A escolha de Calheiros reforça seu protagonismo na condução da matéria, que seguirá em análise apenas pela Comissão de Assuntos Econômicos (CAE), seguida pelo plenário da Casa. Alcolumbre justificou a nomeação, ressaltando a experiência política e institucional do senador alagoano.

“Eu decidi e pedi ao presidente Renan que, pela experiência que tem do ponto de vista institucional, na relação com os outros Poderes, e por tudo o que representa para o Senado da República e para o Brasil — repito, na condição de ex-presidente da Casa por quatro mandatos e atual presidente da Comissão de Assuntos Econômicos — fosse o relator desta matéria, fundamental para darmos celeridade à sua tramitação”, afirmou à imprensa.

Alcolumbre, ao lado do líder do governo no Congresso, Randolfe Rodrigues (PT-AP), e do líder do governo no Senado, Jaques Wagner (PT-RJ), além do próprio Calheiros, lembrou ainda que o Senado já discutia tema semelhante desde 2019, com um projeto de autoria do senador Eduardo Braga (MDB-AM), o que justificaria a tramitação mais enxuta agora.

Renan, por sua vez, afirmou que pretende promover uma tramitação “transparente e participativa” e adiantou que pretende realizar pelo menos quatro audiências públicas para envolver a sociedade no debate.

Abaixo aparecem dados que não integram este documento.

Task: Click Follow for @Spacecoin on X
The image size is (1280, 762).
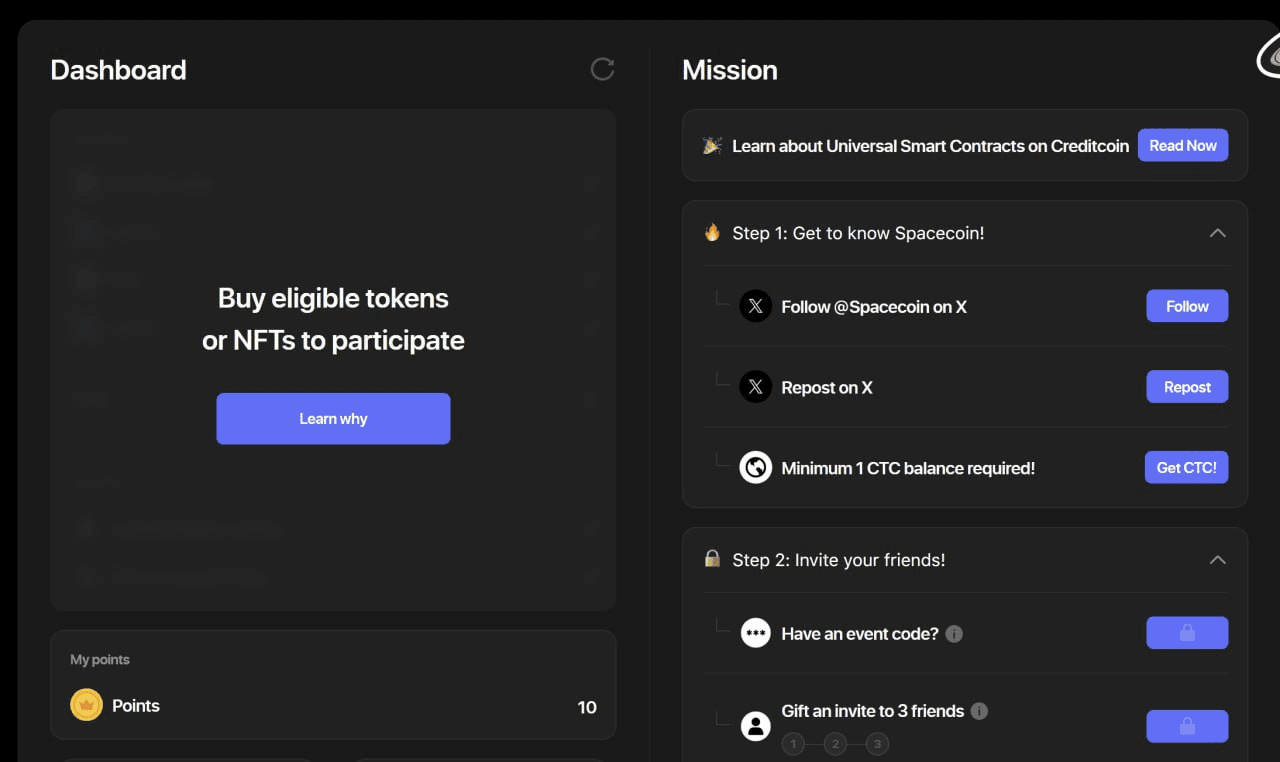Action: [x=1187, y=306]
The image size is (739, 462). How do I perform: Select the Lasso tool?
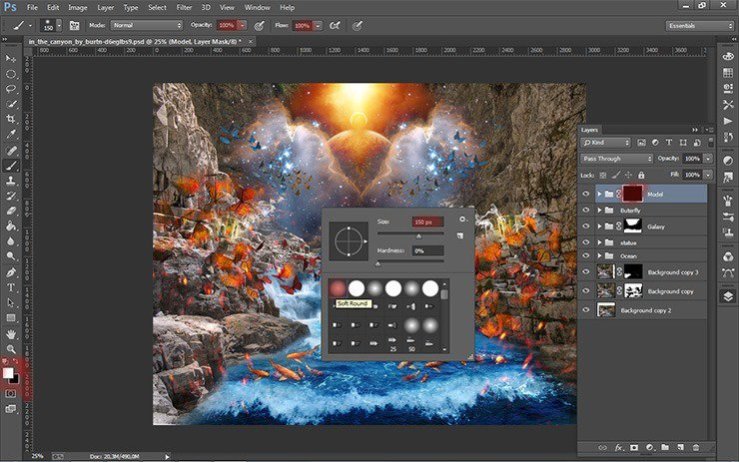click(x=11, y=88)
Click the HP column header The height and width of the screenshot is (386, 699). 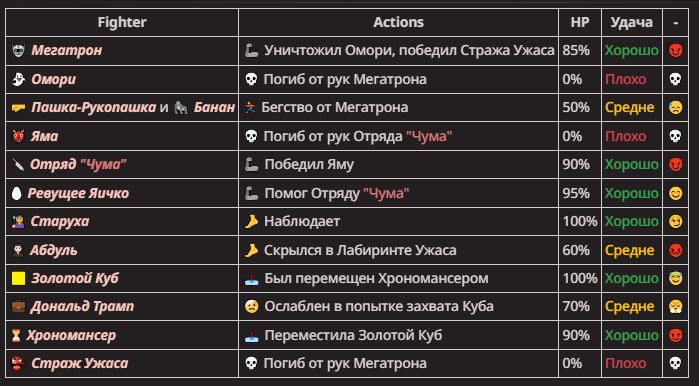(580, 22)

Apesar de admitir a possibilidade de ajustes no texto, sinalizou que o objetivo é evitar alterações que obriguem o projeto a retornar à Câmara.

Calheiros criticou tempo levado pelos deputados para tramitação 

Em tom crítico, Calheiros também aproveitou a ocasião para apontar irregularidades na tramitação da matéria na Câmara, onde a relatoria foi comandada por Arthur Lira (PP-AL), seu adversário político.

“Porque, lá na Câmara dos Deputados, ela serviu, lamentavelmente, como instrumento de chantagem e de pressão contra o governo e até sobre a pauta do Poder Legislativo. Em alguns momentos, alguns deputados entenderam que era preciso votar a matéria sob essas condições.”

A expectativa, segundo ele, é que o projeto seja votado no plenário ainda em outubro.

“Eu acho que não demorará 30 dias, o que é muito pouco diante dos sete meses que levou para tramitar na Câmara dos Deputados. Vamos envolver a sociedade nesse debate, assim como o governo e todos que puderem, de alguma forma, contribuir para que o Senado faça o melhor possível em relação à isenção do Imposto de Renda.”

A proposta aprovada pela Câmara prevê:

  • Isenção total do IR para salários de até R$ 5 mil;
  • Faixa de desconto progressivo até R$ 7.350;
  • Nova alíquota mínima de 10% para rendas superiores a R$ 1,2 milhão ao ano;
  • Taxação de lucros e dividendos enviados ao exterior acima de R$ 50 mil;
  • Compensações financeiras a municípios para evitar perdas na arrecadação.

Caso o texto seja aprovado no Senado sem alterações, segue direto para sanção presidencial. A expectativa é que entre em vigor em 2026.